Fetch data from the View

Once the applicaton is running, use the View to fetch data from the Stream:

try:
    print("Fetching data from view")
    tuple_queue = results_view.start_data_fetch()
    # Use this line to iterate indefinitely
    # for tpl in iter(queue.get, None):

    for i in range (0, 10):
        tpl = tuple_queue.get()
        print("Tuple from the stream: " + str(tpl))
except:
    raise
finally:
    results_view.stop_data_fetch()

Output:

Tuple from the stream: {'value': 51, 'id': 'id_0', 'increment': 61}
Tuple from the stream: {'value': 52, 'id': 'id_0', 'increment': 62}
Tuple from the stream: {'value': 53, 'id': 'id_0', 'increment': 63}
Tuple from the stream: {'value': 54, 'id': 'id_0', 'increment': 64}
Tuple from the stream: {'value': 55, 'id': 'id_0', 'increment': 65}
Tuple from the stream: {'value': 56, 'id': 'id_0', 'increment': 66}
Tuple from the stream: {'value': 57, 'id': 'id_0', 'increment': 67}

Visualizing data

You can use some of the built-in tools to create a simple grid, or chart of live data. Or, create your own visualizations with the data returned by the View.

Live charts are available in the Streams Console, the Job Graph in IBM Cloud Pak for Data, and also from a Jupyter Notebook.

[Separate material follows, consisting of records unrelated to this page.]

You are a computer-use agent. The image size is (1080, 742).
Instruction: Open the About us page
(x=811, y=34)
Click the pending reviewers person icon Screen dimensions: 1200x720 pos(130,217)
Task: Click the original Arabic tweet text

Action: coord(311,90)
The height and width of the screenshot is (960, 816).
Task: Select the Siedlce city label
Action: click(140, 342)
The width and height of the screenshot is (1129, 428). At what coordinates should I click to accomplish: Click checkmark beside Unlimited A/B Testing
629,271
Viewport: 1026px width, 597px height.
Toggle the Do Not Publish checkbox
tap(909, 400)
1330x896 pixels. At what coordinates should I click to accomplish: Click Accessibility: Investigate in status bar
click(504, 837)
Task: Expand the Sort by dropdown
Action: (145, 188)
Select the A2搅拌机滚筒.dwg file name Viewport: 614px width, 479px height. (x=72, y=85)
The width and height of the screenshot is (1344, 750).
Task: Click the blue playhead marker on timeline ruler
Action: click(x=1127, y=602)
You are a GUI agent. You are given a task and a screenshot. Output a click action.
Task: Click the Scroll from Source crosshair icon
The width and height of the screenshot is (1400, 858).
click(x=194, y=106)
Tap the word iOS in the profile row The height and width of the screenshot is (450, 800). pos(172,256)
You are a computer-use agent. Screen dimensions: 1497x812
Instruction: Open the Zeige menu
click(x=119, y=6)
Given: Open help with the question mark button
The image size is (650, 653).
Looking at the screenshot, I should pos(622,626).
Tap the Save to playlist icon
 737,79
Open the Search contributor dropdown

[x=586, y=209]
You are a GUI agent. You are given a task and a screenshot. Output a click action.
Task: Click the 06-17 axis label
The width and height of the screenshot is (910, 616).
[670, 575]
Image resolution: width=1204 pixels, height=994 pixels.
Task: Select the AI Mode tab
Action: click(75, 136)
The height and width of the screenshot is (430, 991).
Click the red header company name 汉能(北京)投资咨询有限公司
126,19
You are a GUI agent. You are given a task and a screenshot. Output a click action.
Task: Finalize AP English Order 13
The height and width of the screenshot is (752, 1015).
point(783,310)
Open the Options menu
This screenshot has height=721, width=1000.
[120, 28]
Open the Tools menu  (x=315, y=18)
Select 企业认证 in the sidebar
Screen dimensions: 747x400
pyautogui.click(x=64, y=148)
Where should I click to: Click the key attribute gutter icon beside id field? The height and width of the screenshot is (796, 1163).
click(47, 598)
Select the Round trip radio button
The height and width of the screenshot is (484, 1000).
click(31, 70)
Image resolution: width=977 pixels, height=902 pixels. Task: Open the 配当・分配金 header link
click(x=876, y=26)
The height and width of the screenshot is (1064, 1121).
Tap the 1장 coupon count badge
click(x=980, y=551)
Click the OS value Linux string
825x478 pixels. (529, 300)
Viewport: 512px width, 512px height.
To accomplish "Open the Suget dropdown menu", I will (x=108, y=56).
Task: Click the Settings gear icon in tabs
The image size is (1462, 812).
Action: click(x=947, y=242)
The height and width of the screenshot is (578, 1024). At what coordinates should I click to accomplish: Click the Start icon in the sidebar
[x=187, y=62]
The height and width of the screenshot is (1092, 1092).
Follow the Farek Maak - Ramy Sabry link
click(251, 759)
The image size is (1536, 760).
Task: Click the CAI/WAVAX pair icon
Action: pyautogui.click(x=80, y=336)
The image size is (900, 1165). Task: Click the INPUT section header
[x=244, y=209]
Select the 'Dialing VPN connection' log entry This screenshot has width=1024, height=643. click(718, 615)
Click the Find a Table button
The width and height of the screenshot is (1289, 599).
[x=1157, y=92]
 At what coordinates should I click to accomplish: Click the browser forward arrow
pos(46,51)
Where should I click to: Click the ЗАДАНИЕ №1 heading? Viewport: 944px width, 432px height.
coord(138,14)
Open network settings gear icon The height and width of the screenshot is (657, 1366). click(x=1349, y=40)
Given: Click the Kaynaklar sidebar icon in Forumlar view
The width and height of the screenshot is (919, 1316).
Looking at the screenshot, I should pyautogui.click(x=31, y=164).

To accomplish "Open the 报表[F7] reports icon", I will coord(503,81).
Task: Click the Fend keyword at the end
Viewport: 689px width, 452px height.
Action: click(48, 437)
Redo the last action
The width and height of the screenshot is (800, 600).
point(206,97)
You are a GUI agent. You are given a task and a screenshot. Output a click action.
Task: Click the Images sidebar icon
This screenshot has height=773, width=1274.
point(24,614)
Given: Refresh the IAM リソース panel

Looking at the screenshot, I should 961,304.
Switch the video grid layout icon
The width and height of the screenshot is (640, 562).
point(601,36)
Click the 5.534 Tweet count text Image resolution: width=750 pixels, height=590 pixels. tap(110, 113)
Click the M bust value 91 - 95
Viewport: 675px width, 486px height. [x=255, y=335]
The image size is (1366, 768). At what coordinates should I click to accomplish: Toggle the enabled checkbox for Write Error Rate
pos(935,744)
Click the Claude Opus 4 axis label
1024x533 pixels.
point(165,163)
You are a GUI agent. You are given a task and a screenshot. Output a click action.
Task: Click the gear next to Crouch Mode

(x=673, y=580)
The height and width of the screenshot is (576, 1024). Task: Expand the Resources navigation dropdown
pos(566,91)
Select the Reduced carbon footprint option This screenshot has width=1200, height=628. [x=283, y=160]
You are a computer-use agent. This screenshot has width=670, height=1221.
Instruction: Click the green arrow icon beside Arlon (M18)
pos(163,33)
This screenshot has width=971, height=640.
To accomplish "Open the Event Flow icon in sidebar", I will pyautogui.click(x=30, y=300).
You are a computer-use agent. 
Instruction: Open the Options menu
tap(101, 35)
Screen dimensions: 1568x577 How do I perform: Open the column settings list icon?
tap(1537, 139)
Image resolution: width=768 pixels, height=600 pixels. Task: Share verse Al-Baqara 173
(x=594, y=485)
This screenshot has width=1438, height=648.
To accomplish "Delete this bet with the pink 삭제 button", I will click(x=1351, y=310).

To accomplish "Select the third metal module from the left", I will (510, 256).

Display a grid of live data

Here are steps to display the data fetched by a View for the available tools.

Streams Console
  1. From the top left menu, expand the Streams instance, then expand the Views item in the tree.
  2. Find the `View` using the name you gave it at creation time.
  3. Hover over the `View` and click Add view grid.

Views in console

IBM Cloud Pak for Data
  1. From the main menu, go to My Instances > Jobs.
  2. Find your job based on the Job id or name.
  3. Select View graph from the context menu action for the running job.
  4. A grid listing any `Views` defined in the Topology will be displayed below the Streams graph. Views in Job Graph
Jupyter Notebooks Use View.display(). Requires ipywidgets and Pandas. You should see the following output: Views in a notebook</img>

Create your own visualizations with streaming data

There are several tools for visualizing data, such as Bokeh, and Matplotlib. Regardless of the tool you choose, the principles involved in visualizing Streaming data are the same:

  1. Create a View for the Stream containing the data you want to visualize. See the preceeding instructions.
  2. Submit the application for execution.
  3. Using the visualization library of your choice, create a graph or visualization object. This could be a Figure in Matplotlib.
  4. Use the View to start fetching data from the Stream.
  5. Update the graph with the tuples returned from the View.

Since we already have an application, the following code demonstrates steps 3-5. It uses Matplotlib to plot the data from the results_view View created in the preceeding application.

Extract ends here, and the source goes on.